[Collected data entries]

[Start of section]

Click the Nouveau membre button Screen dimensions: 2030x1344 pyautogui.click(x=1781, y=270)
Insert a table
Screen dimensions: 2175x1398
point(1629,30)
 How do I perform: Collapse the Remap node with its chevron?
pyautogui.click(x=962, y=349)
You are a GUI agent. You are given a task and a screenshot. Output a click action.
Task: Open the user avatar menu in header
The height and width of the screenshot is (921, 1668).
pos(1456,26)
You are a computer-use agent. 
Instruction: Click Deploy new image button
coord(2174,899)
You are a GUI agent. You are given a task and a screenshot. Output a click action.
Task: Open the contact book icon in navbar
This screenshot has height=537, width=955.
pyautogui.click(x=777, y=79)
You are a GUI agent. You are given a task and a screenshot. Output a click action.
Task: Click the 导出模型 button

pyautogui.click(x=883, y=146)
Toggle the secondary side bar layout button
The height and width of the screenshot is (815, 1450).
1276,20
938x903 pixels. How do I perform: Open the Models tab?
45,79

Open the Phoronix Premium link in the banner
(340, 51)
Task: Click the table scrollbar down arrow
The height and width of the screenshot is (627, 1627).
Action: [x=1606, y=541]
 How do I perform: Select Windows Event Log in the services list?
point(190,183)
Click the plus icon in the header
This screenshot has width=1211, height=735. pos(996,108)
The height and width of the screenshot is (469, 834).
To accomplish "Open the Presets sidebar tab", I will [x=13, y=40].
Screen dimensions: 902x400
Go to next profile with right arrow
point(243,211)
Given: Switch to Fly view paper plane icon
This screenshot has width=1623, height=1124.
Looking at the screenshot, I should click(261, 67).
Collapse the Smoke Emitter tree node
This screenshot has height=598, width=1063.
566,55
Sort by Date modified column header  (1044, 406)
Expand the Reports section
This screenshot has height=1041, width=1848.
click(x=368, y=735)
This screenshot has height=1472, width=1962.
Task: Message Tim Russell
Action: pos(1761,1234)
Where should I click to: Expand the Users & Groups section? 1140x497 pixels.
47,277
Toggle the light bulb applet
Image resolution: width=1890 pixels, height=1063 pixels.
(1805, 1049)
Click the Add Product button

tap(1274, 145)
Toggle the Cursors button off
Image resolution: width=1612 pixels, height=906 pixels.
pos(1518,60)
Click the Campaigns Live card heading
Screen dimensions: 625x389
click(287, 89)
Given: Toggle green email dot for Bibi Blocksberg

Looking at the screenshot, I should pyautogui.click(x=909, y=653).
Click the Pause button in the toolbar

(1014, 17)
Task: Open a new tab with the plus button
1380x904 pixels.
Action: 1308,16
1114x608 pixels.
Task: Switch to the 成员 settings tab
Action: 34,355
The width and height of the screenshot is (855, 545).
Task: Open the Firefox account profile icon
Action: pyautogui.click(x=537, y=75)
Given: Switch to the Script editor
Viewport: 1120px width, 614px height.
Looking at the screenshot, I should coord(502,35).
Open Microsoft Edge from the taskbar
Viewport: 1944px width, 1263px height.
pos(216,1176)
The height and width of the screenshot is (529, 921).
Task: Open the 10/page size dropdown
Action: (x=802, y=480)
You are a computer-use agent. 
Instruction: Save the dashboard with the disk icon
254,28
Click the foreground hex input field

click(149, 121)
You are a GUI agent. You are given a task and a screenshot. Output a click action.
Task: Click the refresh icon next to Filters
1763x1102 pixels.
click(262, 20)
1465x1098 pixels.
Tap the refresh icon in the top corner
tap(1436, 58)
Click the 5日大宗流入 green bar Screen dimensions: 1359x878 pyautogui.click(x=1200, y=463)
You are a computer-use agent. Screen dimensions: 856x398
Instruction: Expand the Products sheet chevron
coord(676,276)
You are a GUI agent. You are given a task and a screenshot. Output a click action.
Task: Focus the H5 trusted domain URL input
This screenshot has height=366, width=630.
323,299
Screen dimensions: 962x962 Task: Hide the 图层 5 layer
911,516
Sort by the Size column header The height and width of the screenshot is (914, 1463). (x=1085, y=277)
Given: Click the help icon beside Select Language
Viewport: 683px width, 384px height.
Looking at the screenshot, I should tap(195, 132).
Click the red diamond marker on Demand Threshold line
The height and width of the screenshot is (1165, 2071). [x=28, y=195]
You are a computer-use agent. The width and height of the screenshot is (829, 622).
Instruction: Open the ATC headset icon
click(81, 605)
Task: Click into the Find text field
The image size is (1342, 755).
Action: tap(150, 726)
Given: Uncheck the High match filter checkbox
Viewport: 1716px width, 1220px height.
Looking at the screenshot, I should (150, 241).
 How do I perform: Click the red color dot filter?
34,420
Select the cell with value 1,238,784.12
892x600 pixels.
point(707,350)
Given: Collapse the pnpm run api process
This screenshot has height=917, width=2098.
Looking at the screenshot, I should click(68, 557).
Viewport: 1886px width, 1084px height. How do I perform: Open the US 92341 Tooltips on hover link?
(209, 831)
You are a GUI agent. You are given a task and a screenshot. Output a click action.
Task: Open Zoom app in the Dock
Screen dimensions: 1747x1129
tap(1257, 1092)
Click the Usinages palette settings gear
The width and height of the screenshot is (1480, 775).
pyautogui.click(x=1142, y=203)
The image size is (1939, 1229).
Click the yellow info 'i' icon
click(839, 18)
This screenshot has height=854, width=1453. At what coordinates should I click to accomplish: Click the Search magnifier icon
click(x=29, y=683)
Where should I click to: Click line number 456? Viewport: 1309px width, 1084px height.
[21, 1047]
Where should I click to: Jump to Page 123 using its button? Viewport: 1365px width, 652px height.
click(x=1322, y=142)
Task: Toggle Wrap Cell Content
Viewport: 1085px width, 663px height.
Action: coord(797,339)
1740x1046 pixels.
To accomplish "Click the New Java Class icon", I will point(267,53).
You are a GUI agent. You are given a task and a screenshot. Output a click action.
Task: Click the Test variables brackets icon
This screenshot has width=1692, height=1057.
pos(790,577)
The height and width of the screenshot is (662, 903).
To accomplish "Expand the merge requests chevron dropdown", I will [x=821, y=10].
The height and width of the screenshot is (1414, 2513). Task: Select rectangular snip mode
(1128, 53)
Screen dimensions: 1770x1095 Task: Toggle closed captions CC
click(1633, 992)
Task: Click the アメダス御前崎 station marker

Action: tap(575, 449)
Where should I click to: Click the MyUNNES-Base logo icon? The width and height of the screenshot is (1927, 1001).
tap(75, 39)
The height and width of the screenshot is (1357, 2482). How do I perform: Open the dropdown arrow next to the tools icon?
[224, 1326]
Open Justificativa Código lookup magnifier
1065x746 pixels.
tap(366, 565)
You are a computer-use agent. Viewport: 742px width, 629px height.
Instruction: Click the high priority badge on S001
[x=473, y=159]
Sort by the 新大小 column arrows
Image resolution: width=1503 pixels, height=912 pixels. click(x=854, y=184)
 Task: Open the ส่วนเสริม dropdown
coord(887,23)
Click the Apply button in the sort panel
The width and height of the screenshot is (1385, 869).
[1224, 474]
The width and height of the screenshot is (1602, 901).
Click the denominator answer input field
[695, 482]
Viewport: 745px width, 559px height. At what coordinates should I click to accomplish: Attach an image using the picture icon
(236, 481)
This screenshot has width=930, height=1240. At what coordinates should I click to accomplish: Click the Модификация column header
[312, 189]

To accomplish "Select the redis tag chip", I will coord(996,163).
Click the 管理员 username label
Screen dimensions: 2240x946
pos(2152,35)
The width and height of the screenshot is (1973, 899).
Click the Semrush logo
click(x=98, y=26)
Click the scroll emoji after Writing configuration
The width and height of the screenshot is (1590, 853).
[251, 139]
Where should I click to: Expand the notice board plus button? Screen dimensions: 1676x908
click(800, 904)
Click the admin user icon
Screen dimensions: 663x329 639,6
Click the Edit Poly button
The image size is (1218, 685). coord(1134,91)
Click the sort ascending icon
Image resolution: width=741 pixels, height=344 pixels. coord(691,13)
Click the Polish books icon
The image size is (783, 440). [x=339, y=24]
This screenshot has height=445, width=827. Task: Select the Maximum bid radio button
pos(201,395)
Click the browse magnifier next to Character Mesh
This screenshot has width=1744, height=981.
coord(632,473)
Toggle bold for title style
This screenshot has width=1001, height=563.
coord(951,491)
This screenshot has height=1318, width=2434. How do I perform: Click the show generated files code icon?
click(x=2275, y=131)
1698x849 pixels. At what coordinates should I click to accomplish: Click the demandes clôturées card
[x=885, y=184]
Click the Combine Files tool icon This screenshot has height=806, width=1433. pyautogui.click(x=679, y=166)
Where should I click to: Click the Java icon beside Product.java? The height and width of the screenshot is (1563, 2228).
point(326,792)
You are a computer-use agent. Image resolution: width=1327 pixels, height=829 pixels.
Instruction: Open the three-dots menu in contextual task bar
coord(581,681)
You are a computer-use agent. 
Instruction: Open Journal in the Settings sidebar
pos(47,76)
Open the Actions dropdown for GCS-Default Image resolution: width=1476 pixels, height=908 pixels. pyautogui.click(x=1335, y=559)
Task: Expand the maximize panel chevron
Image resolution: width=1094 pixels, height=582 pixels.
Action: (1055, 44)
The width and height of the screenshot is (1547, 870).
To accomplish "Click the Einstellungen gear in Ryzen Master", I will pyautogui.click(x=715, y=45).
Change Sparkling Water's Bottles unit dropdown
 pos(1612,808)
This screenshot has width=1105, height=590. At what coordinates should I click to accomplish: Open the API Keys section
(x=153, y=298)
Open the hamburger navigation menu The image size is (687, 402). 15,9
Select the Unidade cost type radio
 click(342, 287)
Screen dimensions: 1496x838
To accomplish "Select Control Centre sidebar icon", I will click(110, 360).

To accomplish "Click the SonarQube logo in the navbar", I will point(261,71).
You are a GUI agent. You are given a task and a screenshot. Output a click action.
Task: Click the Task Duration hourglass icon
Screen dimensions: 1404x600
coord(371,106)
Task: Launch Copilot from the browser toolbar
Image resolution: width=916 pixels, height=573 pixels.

[End of section]

What this task involves:
Above are some records; copy exactly the lines from the one with "How do I perform: Click the red" through the one with "Task: Toggle Wrap Cell Content", both included, and no others.

Exercise solution:
 How do I perform: Click the red color dot filter?
34,420
Select the cell with value 1,238,784.12
892x600 pixels.
point(707,350)
Given: Collapse the pnpm run api process
This screenshot has height=917, width=2098.
Looking at the screenshot, I should click(68, 557).
Viewport: 1886px width, 1084px height. How do I perform: Open the US 92341 Tooltips on hover link?
(209, 831)
You are a GUI agent. You are given a task and a screenshot. Output a click action.
Task: Open Zoom app in the Dock
Screen dimensions: 1747x1129
tap(1257, 1092)
Click the Usinages palette settings gear
The width and height of the screenshot is (1480, 775).
pyautogui.click(x=1142, y=203)
The image size is (1939, 1229).
Click the yellow info 'i' icon
click(839, 18)
This screenshot has height=854, width=1453. At what coordinates should I click to accomplish: Click the Search magnifier icon
click(x=29, y=683)
Where should I click to: Click line number 456? Viewport: 1309px width, 1084px height.
[21, 1047]
Where should I click to: Jump to Page 123 using its button? Viewport: 1365px width, 652px height.
click(x=1322, y=142)
Task: Toggle Wrap Cell Content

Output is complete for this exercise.